START PROVIDED DATA

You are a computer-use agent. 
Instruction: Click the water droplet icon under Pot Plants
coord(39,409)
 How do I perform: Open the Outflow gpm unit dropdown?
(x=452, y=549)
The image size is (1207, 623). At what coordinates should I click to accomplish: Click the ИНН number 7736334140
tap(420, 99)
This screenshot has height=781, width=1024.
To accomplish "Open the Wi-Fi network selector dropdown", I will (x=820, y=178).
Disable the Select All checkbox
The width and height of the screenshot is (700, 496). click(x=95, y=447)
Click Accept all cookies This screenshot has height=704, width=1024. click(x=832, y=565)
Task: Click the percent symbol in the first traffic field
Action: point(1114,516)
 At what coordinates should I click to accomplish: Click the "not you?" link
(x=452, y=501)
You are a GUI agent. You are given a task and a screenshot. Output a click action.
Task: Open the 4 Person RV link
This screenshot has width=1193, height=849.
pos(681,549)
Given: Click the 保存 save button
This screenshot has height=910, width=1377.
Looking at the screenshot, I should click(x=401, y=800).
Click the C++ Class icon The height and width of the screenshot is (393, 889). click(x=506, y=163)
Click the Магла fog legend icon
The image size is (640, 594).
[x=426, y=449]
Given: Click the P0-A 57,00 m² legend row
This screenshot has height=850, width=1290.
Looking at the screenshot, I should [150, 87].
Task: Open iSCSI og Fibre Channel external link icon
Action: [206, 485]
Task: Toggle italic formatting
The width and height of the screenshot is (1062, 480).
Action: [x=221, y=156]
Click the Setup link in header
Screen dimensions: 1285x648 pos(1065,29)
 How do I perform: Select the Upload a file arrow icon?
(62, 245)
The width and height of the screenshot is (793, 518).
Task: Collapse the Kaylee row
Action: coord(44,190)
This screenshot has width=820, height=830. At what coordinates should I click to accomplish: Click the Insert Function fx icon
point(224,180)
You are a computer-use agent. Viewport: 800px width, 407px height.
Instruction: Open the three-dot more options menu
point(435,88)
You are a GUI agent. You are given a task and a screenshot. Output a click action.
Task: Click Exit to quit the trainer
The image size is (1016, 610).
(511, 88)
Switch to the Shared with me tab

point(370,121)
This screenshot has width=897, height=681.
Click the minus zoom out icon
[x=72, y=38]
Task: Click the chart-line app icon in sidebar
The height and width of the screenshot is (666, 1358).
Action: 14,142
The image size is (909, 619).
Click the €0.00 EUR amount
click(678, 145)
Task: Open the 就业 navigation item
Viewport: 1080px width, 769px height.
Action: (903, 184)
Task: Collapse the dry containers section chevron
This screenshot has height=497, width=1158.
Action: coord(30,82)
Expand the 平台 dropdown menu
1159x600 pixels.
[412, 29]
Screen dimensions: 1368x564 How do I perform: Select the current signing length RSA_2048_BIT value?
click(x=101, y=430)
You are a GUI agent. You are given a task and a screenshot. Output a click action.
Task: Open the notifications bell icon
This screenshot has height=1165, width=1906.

END PROVIDED DATA

- [TASK REQUIREMENTS] The entire set of records should be returned exactly.

- [RESULT FOR THIS TASK]
You are a computer-use agent. 
Instruction: Click the water droplet icon under Pot Plants
coord(39,409)
 How do I perform: Open the Outflow gpm unit dropdown?
(x=452, y=549)
The image size is (1207, 623). At what coordinates should I click to accomplish: Click the ИНН number 7736334140
tap(420, 99)
This screenshot has height=781, width=1024.
To accomplish "Open the Wi-Fi network selector dropdown", I will (x=820, y=178).
Disable the Select All checkbox
The width and height of the screenshot is (700, 496). click(x=95, y=447)
Click Accept all cookies This screenshot has height=704, width=1024. click(x=832, y=565)
Task: Click the percent symbol in the first traffic field
Action: point(1114,516)
 At what coordinates should I click to accomplish: Click the "not you?" link
(x=452, y=501)
You are a GUI agent. You are given a task and a screenshot. Output a click action.
Task: Open the 4 Person RV link
This screenshot has width=1193, height=849.
pos(681,549)
Given: Click the 保存 save button
This screenshot has height=910, width=1377.
Looking at the screenshot, I should click(x=401, y=800).
Click the C++ Class icon The height and width of the screenshot is (393, 889). click(x=506, y=163)
Click the Магла fog legend icon
The image size is (640, 594).
[x=426, y=449]
Given: Click the P0-A 57,00 m² legend row
This screenshot has height=850, width=1290.
Looking at the screenshot, I should [150, 87].
Task: Open iSCSI og Fibre Channel external link icon
Action: [206, 485]
Task: Toggle italic formatting
The width and height of the screenshot is (1062, 480).
Action: [x=221, y=156]
Click the Setup link in header
Screen dimensions: 1285x648 pos(1065,29)
 How do I perform: Select the Upload a file arrow icon?
(62, 245)
The width and height of the screenshot is (793, 518).
Task: Collapse the Kaylee row
Action: coord(44,190)
This screenshot has width=820, height=830. At what coordinates should I click to accomplish: Click the Insert Function fx icon
point(224,180)
You are a computer-use agent. Viewport: 800px width, 407px height.
Instruction: Open the three-dot more options menu
point(435,88)
You are a GUI agent. You are given a task and a screenshot. Output a click action.
Task: Click Exit to quit the trainer
The image size is (1016, 610).
(511, 88)
Switch to the Shared with me tab

point(370,121)
This screenshot has width=897, height=681.
Click the minus zoom out icon
[x=72, y=38]
Task: Click the chart-line app icon in sidebar
The height and width of the screenshot is (666, 1358).
Action: 14,142
The image size is (909, 619).
Click the €0.00 EUR amount
click(678, 145)
Task: Open the 就业 navigation item
Viewport: 1080px width, 769px height.
Action: (903, 184)
Task: Collapse the dry containers section chevron
This screenshot has height=497, width=1158.
Action: coord(30,82)
Expand the 平台 dropdown menu
1159x600 pixels.
[412, 29]
Screen dimensions: 1368x564 How do I perform: Select the current signing length RSA_2048_BIT value?
click(x=101, y=430)
You are a GUI agent. You are given a task and a screenshot. Output a click action.
Task: Open the notifications bell icon
This screenshot has height=1165, width=1906.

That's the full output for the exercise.